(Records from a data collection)
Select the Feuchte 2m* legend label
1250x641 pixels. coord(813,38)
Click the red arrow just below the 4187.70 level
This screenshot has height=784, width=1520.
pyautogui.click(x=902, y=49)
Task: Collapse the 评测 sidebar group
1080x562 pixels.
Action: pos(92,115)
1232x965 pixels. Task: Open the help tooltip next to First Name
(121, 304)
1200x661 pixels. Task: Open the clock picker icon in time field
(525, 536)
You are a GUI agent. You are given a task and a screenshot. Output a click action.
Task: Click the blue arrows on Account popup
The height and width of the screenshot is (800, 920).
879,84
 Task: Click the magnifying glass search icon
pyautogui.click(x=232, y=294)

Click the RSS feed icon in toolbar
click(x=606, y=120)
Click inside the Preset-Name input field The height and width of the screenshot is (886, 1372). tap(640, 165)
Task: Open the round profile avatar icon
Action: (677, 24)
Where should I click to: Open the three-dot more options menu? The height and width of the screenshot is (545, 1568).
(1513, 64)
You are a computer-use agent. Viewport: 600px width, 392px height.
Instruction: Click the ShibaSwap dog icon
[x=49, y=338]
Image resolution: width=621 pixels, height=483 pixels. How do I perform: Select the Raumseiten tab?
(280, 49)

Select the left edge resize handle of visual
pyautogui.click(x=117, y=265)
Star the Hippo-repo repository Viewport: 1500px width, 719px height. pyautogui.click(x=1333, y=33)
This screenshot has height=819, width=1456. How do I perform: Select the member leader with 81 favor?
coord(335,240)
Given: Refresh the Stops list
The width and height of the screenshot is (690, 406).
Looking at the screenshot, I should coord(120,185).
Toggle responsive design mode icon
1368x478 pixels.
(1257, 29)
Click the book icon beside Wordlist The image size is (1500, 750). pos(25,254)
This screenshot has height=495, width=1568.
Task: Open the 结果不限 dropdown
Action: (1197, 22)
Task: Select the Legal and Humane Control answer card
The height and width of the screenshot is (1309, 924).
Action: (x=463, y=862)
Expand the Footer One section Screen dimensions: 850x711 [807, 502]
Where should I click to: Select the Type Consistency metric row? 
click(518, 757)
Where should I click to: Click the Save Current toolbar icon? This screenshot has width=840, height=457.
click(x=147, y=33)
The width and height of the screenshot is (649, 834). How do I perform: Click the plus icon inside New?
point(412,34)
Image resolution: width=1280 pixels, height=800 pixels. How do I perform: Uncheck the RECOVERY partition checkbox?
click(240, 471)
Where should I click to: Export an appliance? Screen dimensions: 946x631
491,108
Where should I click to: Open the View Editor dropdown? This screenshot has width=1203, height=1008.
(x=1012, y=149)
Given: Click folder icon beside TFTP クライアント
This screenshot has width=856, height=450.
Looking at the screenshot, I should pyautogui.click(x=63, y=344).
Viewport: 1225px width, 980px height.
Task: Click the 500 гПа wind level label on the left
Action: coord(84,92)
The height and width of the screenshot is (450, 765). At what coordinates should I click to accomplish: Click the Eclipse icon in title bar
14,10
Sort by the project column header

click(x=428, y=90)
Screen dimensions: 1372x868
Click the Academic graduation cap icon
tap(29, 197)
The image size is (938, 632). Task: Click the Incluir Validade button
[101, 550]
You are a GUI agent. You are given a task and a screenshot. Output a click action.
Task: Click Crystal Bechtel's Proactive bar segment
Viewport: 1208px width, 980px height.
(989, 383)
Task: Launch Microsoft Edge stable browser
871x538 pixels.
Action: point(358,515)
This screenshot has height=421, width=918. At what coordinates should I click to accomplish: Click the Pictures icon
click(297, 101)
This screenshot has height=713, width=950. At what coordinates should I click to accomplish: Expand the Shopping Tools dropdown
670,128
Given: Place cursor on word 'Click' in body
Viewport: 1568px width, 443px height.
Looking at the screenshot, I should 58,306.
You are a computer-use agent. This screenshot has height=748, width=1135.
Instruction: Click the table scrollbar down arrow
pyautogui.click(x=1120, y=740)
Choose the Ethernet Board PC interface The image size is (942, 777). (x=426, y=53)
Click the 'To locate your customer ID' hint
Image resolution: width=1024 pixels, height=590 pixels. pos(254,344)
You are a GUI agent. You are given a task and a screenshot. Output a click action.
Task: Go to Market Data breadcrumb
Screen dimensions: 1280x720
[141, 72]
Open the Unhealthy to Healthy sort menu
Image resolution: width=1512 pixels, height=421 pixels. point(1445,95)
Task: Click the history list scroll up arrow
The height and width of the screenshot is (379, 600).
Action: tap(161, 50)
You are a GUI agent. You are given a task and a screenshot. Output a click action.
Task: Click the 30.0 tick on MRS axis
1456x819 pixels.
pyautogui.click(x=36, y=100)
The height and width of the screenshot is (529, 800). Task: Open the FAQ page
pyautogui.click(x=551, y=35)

- [WORK ITEM]
Extract all of the data shown above and repeat it verbatim.

- [EXERCISE RESPONSE]
Select the Feuchte 2m* legend label
1250x641 pixels. coord(813,38)
Click the red arrow just below the 4187.70 level
This screenshot has height=784, width=1520.
pyautogui.click(x=902, y=49)
Task: Collapse the 评测 sidebar group
1080x562 pixels.
Action: pos(92,115)
1232x965 pixels. Task: Open the help tooltip next to First Name
(121, 304)
1200x661 pixels. Task: Open the clock picker icon in time field
(525, 536)
You are a GUI agent. You are given a task and a screenshot. Output a click action.
Task: Click the blue arrows on Account popup
The height and width of the screenshot is (800, 920).
879,84
 Task: Click the magnifying glass search icon
pyautogui.click(x=232, y=294)

Click the RSS feed icon in toolbar
click(x=606, y=120)
Click inside the Preset-Name input field The height and width of the screenshot is (886, 1372). tap(640, 165)
Task: Open the round profile avatar icon
Action: (677, 24)
Where should I click to: Open the three-dot more options menu? The height and width of the screenshot is (545, 1568).
(1513, 64)
You are a computer-use agent. Viewport: 600px width, 392px height.
Instruction: Click the ShibaSwap dog icon
[x=49, y=338]
Image resolution: width=621 pixels, height=483 pixels. How do I perform: Select the Raumseiten tab?
(280, 49)

Select the left edge resize handle of visual
pyautogui.click(x=117, y=265)
Star the Hippo-repo repository Viewport: 1500px width, 719px height. pyautogui.click(x=1333, y=33)
This screenshot has height=819, width=1456. How do I perform: Select the member leader with 81 favor?
coord(335,240)
Given: Refresh the Stops list
The width and height of the screenshot is (690, 406).
Looking at the screenshot, I should coord(120,185).
Toggle responsive design mode icon
1368x478 pixels.
(1257, 29)
Click the book icon beside Wordlist The image size is (1500, 750). pos(25,254)
This screenshot has height=495, width=1568.
Task: Open the 结果不限 dropdown
Action: (1197, 22)
Task: Select the Legal and Humane Control answer card
The height and width of the screenshot is (1309, 924).
Action: (x=463, y=862)
Expand the Footer One section Screen dimensions: 850x711 [807, 502]
Where should I click to: Select the Type Consistency metric row? 
click(518, 757)
Where should I click to: Click the Save Current toolbar icon? This screenshot has width=840, height=457.
click(x=147, y=33)
The width and height of the screenshot is (649, 834). How do I perform: Click the plus icon inside New?
point(412,34)
Image resolution: width=1280 pixels, height=800 pixels. How do I perform: Uncheck the RECOVERY partition checkbox?
click(240, 471)
Where should I click to: Export an appliance? Screen dimensions: 946x631
491,108
Where should I click to: Open the View Editor dropdown? This screenshot has width=1203, height=1008.
(x=1012, y=149)
Given: Click folder icon beside TFTP クライアント
This screenshot has width=856, height=450.
Looking at the screenshot, I should pyautogui.click(x=63, y=344).
Viewport: 1225px width, 980px height.
Task: Click the 500 гПа wind level label on the left
Action: coord(84,92)
The height and width of the screenshot is (450, 765). At what coordinates should I click to accomplish: Click the Eclipse icon in title bar
14,10
Sort by the project column header

click(x=428, y=90)
Screen dimensions: 1372x868
Click the Academic graduation cap icon
tap(29, 197)
The image size is (938, 632). Task: Click the Incluir Validade button
[101, 550]
You are a GUI agent. You are given a task and a screenshot. Output a click action.
Task: Click Crystal Bechtel's Proactive bar segment
Viewport: 1208px width, 980px height.
(989, 383)
Task: Launch Microsoft Edge stable browser
871x538 pixels.
Action: point(358,515)
This screenshot has height=421, width=918. At what coordinates should I click to accomplish: Click the Pictures icon
click(297, 101)
This screenshot has height=713, width=950. At what coordinates should I click to accomplish: Expand the Shopping Tools dropdown
670,128
Given: Place cursor on word 'Click' in body
Viewport: 1568px width, 443px height.
Looking at the screenshot, I should 58,306.
You are a computer-use agent. This screenshot has height=748, width=1135.
Instruction: Click the table scrollbar down arrow
pyautogui.click(x=1120, y=740)
Choose the Ethernet Board PC interface The image size is (942, 777). (x=426, y=53)
Click the 'To locate your customer ID' hint
Image resolution: width=1024 pixels, height=590 pixels. pos(254,344)
You are a GUI agent. You are given a task and a screenshot. Output a click action.
Task: Go to Market Data breadcrumb
Screen dimensions: 1280x720
[141, 72]
Open the Unhealthy to Healthy sort menu
Image resolution: width=1512 pixels, height=421 pixels. point(1445,95)
Task: Click the history list scroll up arrow
The height and width of the screenshot is (379, 600).
Action: tap(161, 50)
You are a GUI agent. You are given a task and a screenshot. Output a click action.
Task: Click the 30.0 tick on MRS axis
1456x819 pixels.
pyautogui.click(x=36, y=100)
The height and width of the screenshot is (529, 800). Task: Open the FAQ page
pyautogui.click(x=551, y=35)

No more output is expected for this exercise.